Dataset rows =>

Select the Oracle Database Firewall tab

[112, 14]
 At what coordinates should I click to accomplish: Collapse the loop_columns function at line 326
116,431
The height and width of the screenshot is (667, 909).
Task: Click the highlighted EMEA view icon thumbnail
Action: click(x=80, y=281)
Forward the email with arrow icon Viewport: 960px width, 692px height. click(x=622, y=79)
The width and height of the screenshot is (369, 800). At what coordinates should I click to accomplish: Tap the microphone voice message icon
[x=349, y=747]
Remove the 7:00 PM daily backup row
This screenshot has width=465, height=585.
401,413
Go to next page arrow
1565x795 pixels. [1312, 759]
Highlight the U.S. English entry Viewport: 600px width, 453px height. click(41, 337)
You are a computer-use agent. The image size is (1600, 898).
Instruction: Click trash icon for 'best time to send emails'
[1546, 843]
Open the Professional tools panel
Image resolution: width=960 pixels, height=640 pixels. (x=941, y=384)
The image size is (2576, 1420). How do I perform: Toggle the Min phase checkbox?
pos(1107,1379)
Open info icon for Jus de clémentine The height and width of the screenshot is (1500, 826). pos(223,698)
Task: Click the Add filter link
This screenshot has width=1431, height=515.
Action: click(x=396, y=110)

GIVEN EXERCISE => Rewrite the lines from the one with "Task: Click the Add filter link" through the end of the records, changing "filter" to "column" and leaving everything else the same.

CORRECT ANSWER =>
Task: Click the Add column link
This screenshot has width=1431, height=515.
Action: click(x=396, y=110)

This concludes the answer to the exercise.